Exercise objective –
Rewrite the stretch of data from its start through the line containing "tap(122, 311)", keeping every line of text and increasing each coordinate by 117. Leave out the pictures.
_____
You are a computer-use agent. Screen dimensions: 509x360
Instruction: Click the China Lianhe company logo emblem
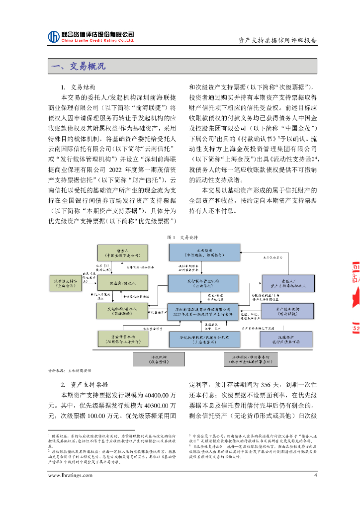tap(54, 37)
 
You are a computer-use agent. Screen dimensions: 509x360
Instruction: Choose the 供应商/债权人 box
tap(122, 283)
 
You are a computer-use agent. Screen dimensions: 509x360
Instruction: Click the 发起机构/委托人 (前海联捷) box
tap(122, 311)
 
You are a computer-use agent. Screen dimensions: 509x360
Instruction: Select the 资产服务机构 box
tap(286, 311)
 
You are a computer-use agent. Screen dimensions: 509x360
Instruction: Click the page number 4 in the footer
tap(315, 475)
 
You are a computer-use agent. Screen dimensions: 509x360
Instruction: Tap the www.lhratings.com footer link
tap(70, 475)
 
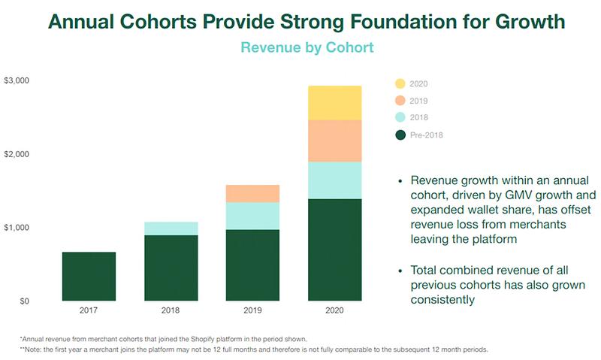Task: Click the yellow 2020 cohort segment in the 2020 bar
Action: coord(334,103)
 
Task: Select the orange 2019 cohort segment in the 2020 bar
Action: coord(334,141)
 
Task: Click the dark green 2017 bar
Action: coord(89,277)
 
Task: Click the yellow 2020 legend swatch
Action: coord(400,84)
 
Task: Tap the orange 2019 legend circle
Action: coord(400,101)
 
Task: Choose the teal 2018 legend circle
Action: coord(400,118)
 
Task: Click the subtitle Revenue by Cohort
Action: coord(307,47)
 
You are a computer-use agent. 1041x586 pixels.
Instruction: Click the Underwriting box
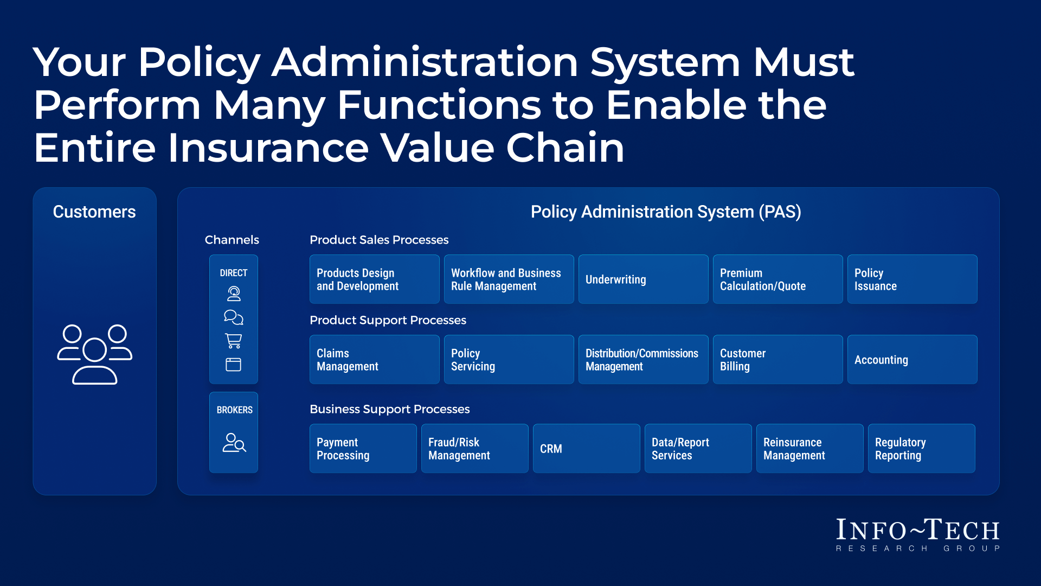coord(643,279)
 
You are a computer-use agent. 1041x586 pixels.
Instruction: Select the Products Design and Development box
coord(374,279)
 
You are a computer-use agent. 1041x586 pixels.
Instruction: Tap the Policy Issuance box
coord(912,279)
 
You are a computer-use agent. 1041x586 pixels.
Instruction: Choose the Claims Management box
coord(374,359)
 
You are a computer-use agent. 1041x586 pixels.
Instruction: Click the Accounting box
coord(912,359)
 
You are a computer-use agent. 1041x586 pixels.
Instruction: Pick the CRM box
coord(586,448)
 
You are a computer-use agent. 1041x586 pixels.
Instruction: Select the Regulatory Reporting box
coord(921,448)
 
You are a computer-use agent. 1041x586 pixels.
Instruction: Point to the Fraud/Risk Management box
coord(474,448)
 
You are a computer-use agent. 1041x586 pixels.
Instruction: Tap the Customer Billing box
coord(777,359)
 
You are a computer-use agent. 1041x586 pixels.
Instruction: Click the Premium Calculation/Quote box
coord(777,279)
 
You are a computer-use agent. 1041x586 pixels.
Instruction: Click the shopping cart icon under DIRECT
coord(234,341)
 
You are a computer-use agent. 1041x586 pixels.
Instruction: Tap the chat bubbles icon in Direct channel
coord(234,317)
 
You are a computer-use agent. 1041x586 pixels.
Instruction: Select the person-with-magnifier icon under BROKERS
coord(234,443)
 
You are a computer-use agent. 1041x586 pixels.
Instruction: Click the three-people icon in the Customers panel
coord(95,354)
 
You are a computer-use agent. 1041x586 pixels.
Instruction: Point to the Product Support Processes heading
coord(388,320)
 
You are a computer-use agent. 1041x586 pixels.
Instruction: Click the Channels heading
coord(232,240)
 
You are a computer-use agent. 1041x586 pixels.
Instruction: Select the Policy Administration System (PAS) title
coord(665,212)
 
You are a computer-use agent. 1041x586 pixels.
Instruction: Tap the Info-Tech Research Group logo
coord(917,535)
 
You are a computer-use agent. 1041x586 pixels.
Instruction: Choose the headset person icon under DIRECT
coord(234,294)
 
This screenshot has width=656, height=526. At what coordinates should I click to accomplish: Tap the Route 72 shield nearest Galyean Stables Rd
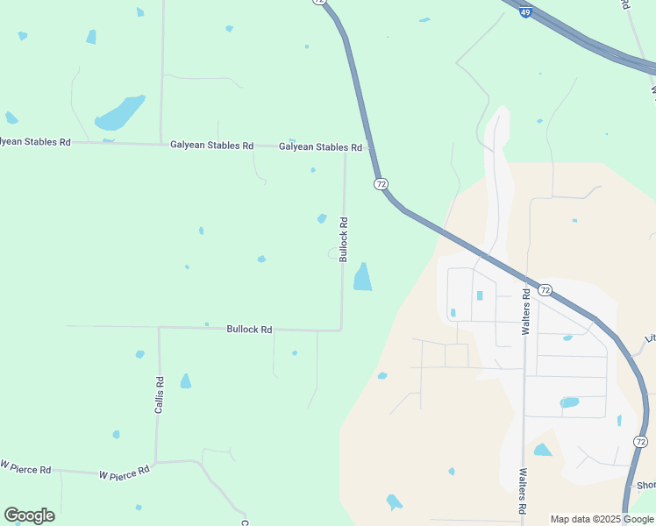(381, 184)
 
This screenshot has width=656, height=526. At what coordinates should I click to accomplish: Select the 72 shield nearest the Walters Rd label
(545, 290)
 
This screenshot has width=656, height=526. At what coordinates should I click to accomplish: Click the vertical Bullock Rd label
(344, 239)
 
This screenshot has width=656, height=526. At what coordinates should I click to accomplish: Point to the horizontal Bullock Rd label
(249, 330)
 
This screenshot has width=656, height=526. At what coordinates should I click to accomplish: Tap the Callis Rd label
(160, 394)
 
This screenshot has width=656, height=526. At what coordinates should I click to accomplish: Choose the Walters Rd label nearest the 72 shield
(526, 311)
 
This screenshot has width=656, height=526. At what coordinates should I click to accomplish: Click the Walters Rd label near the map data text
(523, 490)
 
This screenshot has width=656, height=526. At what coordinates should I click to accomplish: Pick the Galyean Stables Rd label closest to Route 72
(320, 147)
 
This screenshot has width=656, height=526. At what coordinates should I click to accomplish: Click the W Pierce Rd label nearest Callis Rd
(124, 473)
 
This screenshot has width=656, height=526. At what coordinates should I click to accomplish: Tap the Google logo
(29, 515)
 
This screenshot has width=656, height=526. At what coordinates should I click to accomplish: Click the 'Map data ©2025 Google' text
(602, 519)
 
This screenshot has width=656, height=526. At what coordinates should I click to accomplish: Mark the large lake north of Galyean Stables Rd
(119, 113)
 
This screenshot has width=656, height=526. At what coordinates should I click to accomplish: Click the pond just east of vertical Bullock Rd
(361, 277)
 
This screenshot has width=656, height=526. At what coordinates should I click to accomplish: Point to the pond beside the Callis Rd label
(185, 381)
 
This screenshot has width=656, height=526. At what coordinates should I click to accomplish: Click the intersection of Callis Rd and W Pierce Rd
(156, 462)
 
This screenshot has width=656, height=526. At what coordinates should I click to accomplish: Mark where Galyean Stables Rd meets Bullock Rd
(345, 147)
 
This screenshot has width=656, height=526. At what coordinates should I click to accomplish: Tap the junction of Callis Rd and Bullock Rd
(159, 328)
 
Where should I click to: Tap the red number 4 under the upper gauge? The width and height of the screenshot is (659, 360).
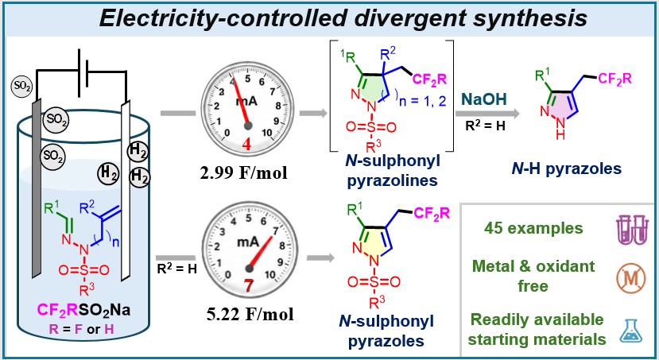[x=246, y=145]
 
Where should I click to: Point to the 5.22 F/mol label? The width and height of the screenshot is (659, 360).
[x=250, y=314]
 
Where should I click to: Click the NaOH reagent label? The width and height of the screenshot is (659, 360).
[x=485, y=99]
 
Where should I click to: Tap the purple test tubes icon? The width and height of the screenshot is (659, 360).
[x=631, y=230]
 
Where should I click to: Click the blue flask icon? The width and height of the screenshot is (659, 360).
[x=631, y=331]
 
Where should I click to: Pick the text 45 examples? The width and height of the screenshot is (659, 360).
[x=533, y=228]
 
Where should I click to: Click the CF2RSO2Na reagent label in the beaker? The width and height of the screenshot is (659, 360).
[x=83, y=310]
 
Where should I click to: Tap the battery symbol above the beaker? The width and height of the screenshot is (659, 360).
[x=83, y=68]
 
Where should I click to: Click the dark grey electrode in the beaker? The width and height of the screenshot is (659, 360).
[x=37, y=189]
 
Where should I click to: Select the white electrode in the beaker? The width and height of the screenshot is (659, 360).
[x=126, y=190]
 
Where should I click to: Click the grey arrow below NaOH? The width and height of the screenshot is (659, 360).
[x=487, y=114]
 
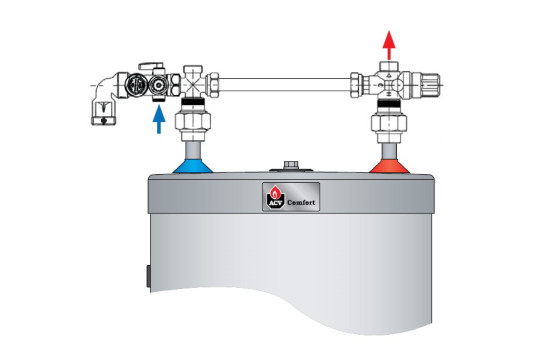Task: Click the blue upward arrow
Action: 159,119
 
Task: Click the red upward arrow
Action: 389,45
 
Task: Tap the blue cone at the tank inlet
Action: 193,166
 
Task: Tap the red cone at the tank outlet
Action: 389,166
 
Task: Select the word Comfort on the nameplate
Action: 301,203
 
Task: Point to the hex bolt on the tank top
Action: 291,165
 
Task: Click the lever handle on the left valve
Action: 151,66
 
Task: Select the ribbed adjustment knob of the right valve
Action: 430,84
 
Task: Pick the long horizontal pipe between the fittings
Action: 284,84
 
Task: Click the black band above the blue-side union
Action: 193,101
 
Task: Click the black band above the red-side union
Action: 389,103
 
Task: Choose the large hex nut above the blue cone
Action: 193,122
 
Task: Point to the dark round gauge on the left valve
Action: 134,85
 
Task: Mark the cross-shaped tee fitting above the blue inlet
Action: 193,84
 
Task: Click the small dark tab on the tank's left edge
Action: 148,276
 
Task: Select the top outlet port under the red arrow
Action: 389,66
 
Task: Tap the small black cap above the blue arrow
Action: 159,99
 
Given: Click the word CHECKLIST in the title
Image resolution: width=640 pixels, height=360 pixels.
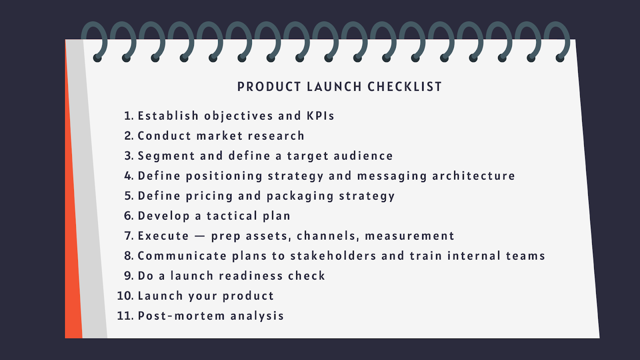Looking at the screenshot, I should pyautogui.click(x=404, y=87).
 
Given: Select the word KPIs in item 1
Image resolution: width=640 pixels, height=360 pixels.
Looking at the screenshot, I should pyautogui.click(x=320, y=116).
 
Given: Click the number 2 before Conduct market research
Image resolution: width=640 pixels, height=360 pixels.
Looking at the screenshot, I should pyautogui.click(x=128, y=136).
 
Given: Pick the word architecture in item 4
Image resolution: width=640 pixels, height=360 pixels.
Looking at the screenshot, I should pyautogui.click(x=474, y=176).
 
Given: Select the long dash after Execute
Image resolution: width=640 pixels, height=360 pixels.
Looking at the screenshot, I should pyautogui.click(x=200, y=236).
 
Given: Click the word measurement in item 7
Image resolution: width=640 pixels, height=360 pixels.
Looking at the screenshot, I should pyautogui.click(x=410, y=236).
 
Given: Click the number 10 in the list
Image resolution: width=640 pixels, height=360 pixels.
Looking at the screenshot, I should pyautogui.click(x=125, y=296).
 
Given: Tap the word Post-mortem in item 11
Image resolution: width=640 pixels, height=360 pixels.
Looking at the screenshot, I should pyautogui.click(x=181, y=316).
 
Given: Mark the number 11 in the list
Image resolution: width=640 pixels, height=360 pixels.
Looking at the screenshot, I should pyautogui.click(x=125, y=316).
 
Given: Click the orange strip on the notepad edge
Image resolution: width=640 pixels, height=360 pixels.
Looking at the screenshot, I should pyautogui.click(x=73, y=240).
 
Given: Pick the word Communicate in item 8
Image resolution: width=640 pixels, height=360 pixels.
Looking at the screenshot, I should pyautogui.click(x=182, y=256).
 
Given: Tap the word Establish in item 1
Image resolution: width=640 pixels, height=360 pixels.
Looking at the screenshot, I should pyautogui.click(x=168, y=116).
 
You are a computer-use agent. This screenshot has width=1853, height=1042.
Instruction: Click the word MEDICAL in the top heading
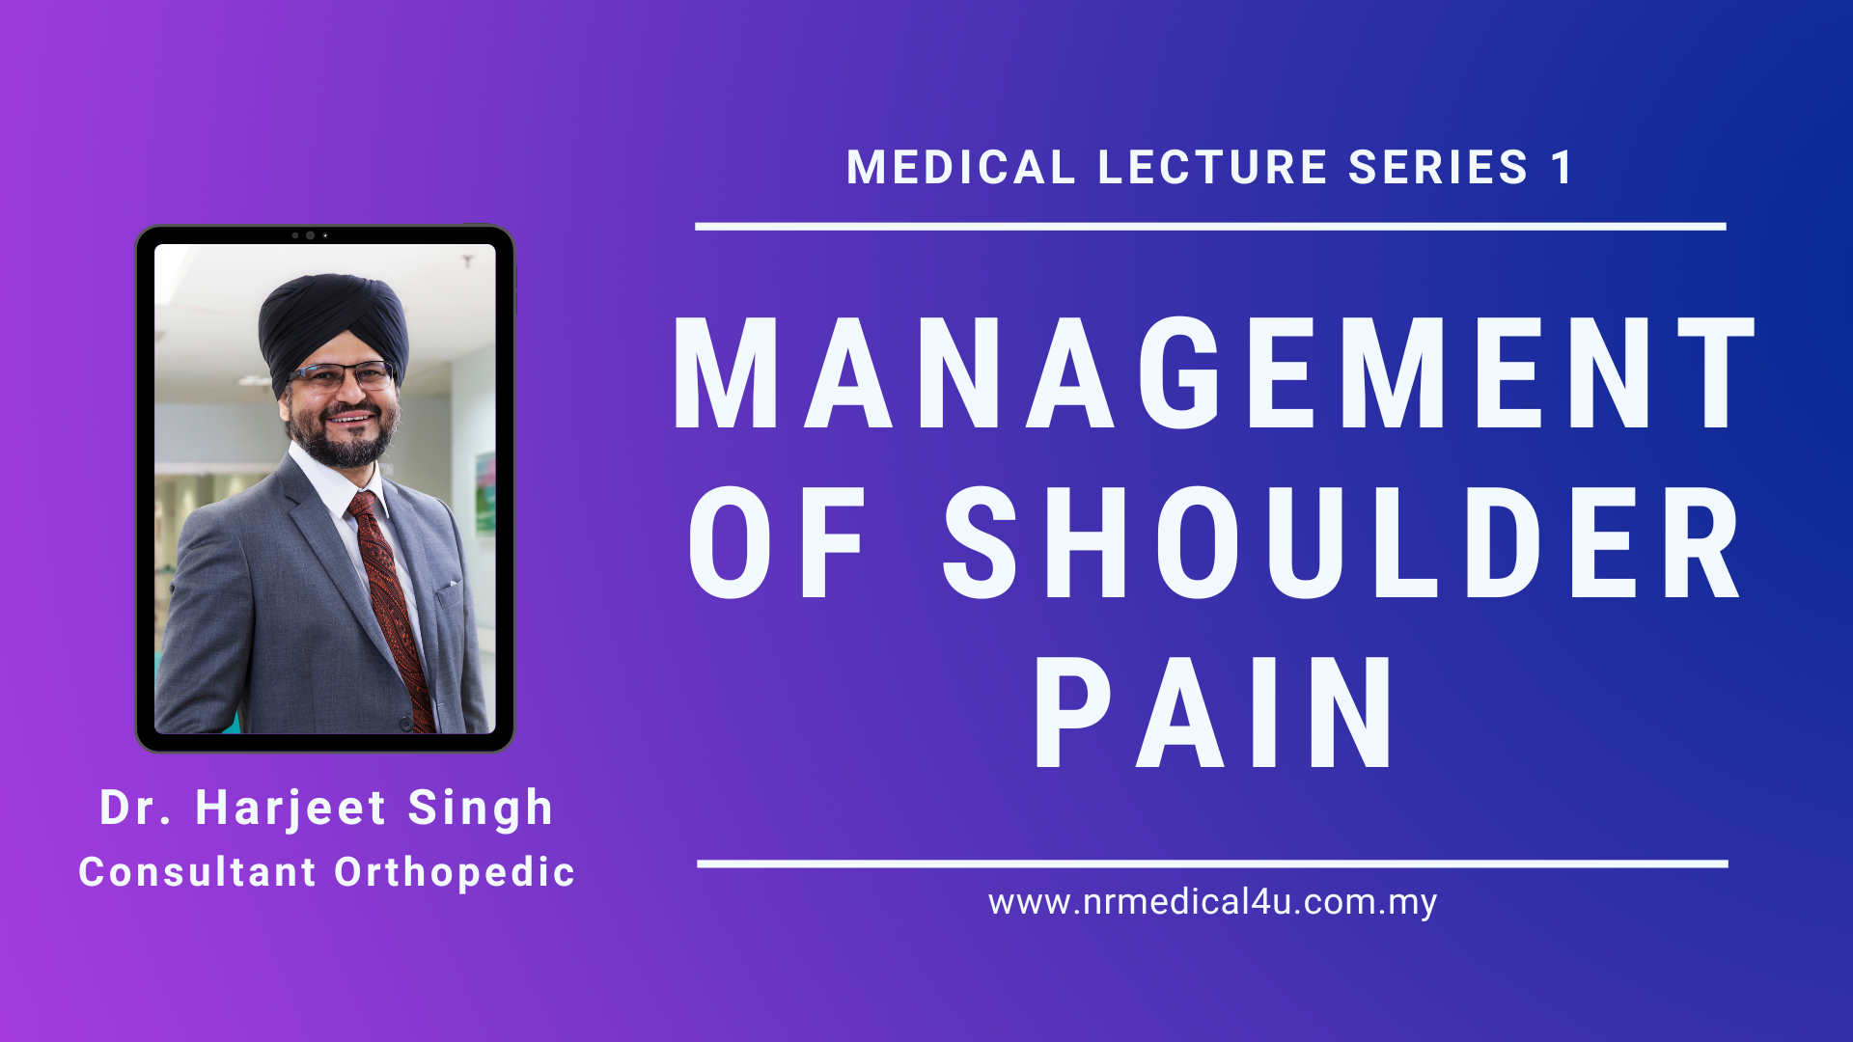(961, 168)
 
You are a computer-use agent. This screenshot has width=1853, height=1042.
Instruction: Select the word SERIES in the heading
(1438, 168)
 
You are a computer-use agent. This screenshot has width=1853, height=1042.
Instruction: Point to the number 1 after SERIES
(1562, 168)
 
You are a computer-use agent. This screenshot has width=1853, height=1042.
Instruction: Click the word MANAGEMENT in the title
(1213, 372)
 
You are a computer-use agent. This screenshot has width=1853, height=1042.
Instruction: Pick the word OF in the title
(778, 541)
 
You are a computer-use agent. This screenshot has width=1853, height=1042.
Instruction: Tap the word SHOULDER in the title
(1341, 541)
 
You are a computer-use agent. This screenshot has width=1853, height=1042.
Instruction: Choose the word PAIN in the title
(1214, 712)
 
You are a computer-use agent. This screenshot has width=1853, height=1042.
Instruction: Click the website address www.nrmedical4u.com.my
(1213, 902)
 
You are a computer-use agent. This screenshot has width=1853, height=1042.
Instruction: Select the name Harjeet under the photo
(290, 809)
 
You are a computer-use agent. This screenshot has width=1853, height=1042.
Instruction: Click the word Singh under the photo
(481, 809)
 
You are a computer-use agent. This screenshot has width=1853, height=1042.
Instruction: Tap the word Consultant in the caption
(198, 872)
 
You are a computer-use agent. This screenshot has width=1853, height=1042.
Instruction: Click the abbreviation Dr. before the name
(136, 808)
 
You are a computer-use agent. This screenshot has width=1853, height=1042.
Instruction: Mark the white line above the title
(1210, 227)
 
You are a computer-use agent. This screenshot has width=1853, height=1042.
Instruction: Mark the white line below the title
(1212, 864)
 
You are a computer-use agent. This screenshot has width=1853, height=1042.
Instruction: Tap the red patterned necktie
(390, 608)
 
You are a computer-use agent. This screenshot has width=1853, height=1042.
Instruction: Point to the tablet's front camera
(310, 235)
_____
Final result –
You are a computer-use agent. Screen dimensions: 509x360
Instruction: Click the China Lianhe company logo emblem
tap(171, 154)
 
You are a computer-use agent. Screen dimensions: 509x360
Instruction: Choose the 供应商/债权人 box
tap(239, 400)
 
You are a computer-use agent. Screen dimensions: 509x360
Instruction: Click the 发起机构/委托人 (前海联捷) box
tap(239, 428)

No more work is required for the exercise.